Hi,

I have a custom actuator endpoint that works perfectly in Spring Boot 3.3.5, but it no longer functions in Spring Boot 3.4.0-RC1 (I have a 404 error because the endpoint is not registered).

I created an example project to demonstrate the issue. The source code is available at this GitHub repository. The main branch uses Spring Boot 3.3.5, while the 3.4.0-RC1_deprecated branch is based on Spring Boot 3.4.0-RC1.

I have also tried the reworked method with access on 3.4.0-RC1_access, but it does not resolve the issue either.

Test results can be found here

The code of the custom actuator endpoint:

@Component
@Endpoint(id = "custom")
public class TestActuatorEndpoint {

    @ReadOperation
    public String read() {
        return "OK";
    }
}

The configuration:

spring:
  application:
   name: testactuator
management:
  endpoints:
    enabled-by-default: false
    web:
      exposure:
        include: "*"
  endpoint:
    health:
      enabled: true
  cors:
    allowed-origins: "*"
    allowed-methods: GET

Comment From: nicolasb29

It seems that the endpoint isn't invocable because operation was filtered (list is empty) due to this line.

Comment From: philwebb

In Spring Boot 3.3 the management.endpoints.enabled-by-default property was exclusively handled by OnAvailableEndpointCondition, in 3.4 it's handled at a higher level.

We're reading management.endpoints.enabled-by-default=false as a signal to disable any endpoints that haven't been explicitly enabled.
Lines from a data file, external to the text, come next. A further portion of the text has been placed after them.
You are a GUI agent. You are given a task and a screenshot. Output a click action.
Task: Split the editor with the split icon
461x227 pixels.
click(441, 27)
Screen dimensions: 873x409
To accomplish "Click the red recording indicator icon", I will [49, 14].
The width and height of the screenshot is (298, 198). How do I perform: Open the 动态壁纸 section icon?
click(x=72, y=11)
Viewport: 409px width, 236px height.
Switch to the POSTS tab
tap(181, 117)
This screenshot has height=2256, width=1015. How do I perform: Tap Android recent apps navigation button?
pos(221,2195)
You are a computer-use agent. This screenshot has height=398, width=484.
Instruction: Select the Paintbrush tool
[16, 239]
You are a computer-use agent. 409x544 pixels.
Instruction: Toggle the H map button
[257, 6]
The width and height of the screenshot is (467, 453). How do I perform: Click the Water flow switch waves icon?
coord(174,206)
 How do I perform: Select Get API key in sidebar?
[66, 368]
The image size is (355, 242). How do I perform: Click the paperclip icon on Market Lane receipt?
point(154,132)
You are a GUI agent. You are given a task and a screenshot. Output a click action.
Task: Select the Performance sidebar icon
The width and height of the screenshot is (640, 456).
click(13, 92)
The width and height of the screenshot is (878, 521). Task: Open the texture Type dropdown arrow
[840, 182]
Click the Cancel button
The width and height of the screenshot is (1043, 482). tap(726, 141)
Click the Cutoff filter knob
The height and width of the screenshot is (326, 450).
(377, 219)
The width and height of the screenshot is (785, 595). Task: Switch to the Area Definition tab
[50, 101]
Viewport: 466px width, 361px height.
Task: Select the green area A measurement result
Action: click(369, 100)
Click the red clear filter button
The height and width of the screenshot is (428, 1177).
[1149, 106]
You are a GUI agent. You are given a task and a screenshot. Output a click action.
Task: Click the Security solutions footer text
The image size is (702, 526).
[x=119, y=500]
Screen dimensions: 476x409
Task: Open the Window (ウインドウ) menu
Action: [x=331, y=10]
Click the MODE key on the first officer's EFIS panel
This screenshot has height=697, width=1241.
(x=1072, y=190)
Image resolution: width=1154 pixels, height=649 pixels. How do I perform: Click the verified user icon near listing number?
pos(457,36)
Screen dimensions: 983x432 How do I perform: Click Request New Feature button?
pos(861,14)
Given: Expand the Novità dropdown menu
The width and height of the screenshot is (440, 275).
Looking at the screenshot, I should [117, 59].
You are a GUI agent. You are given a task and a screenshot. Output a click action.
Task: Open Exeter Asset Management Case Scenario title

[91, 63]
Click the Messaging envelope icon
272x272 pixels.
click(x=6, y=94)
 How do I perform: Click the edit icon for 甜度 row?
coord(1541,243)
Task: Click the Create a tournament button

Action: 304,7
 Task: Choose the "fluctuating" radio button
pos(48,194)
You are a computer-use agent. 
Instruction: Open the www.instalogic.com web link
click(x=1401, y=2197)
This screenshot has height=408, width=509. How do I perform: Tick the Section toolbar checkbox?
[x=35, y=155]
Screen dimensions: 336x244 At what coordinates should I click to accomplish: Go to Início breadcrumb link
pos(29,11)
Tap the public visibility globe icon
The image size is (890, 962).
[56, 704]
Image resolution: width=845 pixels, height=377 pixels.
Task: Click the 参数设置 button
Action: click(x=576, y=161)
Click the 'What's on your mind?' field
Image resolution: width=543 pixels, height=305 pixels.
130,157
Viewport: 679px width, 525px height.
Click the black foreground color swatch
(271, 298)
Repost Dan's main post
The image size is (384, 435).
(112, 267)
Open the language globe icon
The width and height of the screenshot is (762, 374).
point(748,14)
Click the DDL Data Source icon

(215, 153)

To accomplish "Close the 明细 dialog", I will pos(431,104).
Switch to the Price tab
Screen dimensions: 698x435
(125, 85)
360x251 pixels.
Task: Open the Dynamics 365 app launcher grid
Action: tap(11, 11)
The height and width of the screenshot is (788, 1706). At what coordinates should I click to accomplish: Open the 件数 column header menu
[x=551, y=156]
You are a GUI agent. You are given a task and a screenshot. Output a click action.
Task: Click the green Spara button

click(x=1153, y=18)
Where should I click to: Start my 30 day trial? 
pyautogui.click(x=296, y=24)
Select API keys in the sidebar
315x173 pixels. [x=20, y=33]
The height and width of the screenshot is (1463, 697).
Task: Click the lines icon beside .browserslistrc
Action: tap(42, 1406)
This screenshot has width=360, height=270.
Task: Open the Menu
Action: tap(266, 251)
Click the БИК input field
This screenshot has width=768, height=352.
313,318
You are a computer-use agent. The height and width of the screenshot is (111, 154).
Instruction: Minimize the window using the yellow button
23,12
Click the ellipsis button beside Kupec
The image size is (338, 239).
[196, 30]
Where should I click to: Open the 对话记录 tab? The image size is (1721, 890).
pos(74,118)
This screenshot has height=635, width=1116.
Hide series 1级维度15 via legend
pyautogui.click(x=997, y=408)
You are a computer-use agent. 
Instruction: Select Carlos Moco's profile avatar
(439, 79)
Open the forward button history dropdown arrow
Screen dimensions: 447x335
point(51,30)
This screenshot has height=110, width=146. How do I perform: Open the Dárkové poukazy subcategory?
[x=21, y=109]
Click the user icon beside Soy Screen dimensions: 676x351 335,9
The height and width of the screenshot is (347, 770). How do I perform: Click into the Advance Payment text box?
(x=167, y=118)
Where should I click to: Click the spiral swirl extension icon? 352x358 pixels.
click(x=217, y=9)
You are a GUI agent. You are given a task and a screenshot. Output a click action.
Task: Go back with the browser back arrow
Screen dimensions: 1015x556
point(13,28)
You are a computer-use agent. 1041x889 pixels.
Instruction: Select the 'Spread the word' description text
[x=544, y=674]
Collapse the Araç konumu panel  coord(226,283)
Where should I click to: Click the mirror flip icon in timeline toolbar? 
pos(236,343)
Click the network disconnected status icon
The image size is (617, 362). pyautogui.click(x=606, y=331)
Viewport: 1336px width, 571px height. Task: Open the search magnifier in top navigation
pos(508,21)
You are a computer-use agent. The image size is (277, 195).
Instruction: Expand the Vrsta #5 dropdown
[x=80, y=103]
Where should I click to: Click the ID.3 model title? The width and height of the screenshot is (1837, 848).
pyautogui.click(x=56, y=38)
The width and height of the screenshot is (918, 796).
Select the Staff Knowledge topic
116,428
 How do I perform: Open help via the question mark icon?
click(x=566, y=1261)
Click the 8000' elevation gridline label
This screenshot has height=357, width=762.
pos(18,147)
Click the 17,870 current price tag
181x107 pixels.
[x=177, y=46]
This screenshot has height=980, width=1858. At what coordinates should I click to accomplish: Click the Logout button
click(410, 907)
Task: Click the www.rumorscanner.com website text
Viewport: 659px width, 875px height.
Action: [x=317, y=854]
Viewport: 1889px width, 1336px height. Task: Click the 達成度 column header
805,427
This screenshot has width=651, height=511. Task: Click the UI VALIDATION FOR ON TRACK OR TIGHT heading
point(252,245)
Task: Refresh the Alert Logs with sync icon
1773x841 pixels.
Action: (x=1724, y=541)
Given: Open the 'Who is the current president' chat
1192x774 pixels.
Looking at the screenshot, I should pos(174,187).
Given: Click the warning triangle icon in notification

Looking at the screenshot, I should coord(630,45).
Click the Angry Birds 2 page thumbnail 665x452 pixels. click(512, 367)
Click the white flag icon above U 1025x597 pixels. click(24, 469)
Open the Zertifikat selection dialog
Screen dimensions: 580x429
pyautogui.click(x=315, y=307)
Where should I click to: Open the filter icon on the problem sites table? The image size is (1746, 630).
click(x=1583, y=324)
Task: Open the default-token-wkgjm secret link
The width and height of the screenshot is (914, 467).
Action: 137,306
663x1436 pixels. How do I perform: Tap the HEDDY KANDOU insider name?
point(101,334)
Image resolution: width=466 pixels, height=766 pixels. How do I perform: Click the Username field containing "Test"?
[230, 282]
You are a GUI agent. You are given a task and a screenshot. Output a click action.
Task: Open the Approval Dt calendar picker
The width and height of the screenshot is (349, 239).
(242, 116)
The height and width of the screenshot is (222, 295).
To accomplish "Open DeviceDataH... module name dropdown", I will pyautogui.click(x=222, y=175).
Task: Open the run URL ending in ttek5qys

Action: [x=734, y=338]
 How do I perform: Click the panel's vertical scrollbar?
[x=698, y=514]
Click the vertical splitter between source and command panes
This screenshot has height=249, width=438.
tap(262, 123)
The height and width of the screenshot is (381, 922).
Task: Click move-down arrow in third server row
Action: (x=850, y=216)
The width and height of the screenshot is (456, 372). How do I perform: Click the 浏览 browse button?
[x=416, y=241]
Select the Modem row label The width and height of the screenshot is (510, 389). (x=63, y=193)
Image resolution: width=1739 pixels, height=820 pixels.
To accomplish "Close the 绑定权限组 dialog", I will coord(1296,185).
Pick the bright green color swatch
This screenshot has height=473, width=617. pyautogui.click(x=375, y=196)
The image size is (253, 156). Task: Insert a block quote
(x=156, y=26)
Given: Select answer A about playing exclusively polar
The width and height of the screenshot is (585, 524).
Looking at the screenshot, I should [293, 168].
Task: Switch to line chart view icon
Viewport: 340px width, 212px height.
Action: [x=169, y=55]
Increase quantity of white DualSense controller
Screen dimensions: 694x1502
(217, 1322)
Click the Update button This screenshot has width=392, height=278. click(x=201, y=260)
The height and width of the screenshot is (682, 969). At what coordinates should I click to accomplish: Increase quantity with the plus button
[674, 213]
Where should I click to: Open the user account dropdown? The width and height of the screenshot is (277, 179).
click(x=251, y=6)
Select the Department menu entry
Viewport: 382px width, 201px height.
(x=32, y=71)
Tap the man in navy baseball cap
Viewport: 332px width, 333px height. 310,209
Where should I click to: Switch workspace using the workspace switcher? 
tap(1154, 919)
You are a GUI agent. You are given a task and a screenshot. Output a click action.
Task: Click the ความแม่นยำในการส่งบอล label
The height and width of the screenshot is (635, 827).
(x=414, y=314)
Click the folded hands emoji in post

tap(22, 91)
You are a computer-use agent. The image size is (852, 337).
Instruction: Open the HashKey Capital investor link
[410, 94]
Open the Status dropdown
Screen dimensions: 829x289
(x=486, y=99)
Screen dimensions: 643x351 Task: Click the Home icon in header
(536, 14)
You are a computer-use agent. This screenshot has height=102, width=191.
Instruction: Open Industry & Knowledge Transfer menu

To fix things, you can do the following:

spring:
  application:
   name: testactuator
management:
  endpoints:
    enabled-by-default: false
    web:
      exposure:
        include: "*"
  endpoint:
    health:
      enabled: true
    custom:
      enabled: true
  cors:
    allowed-origins: "*"
    allowed-methods: GET

(or use the new access properties).

I'm not sure if we should treat this as a regression or not. Arguably, it's more consistent the way things are in 3.4.

Comment From: nicolasb29

I had added manually the endpoint and it work well but in my case we have dozens of custom actuators endpoints managed by a team and hundreds of applications using them and managed by a lot developers, so it can be seen as a regression. But I agree with you that it is more comprehensible.

Comment From: wilkinsona

I think we should leave things as-is for 3.4 but update the release notes to call out that enabled-by-default now applies irrespective of the use of @ConditionalOnAvailableEndpoint.

Comment From: wilkinsona

I've added something to the end of this section in the release notes.

Comment From: philwebb

Thanks @wilkinsona, I'm going to close this one.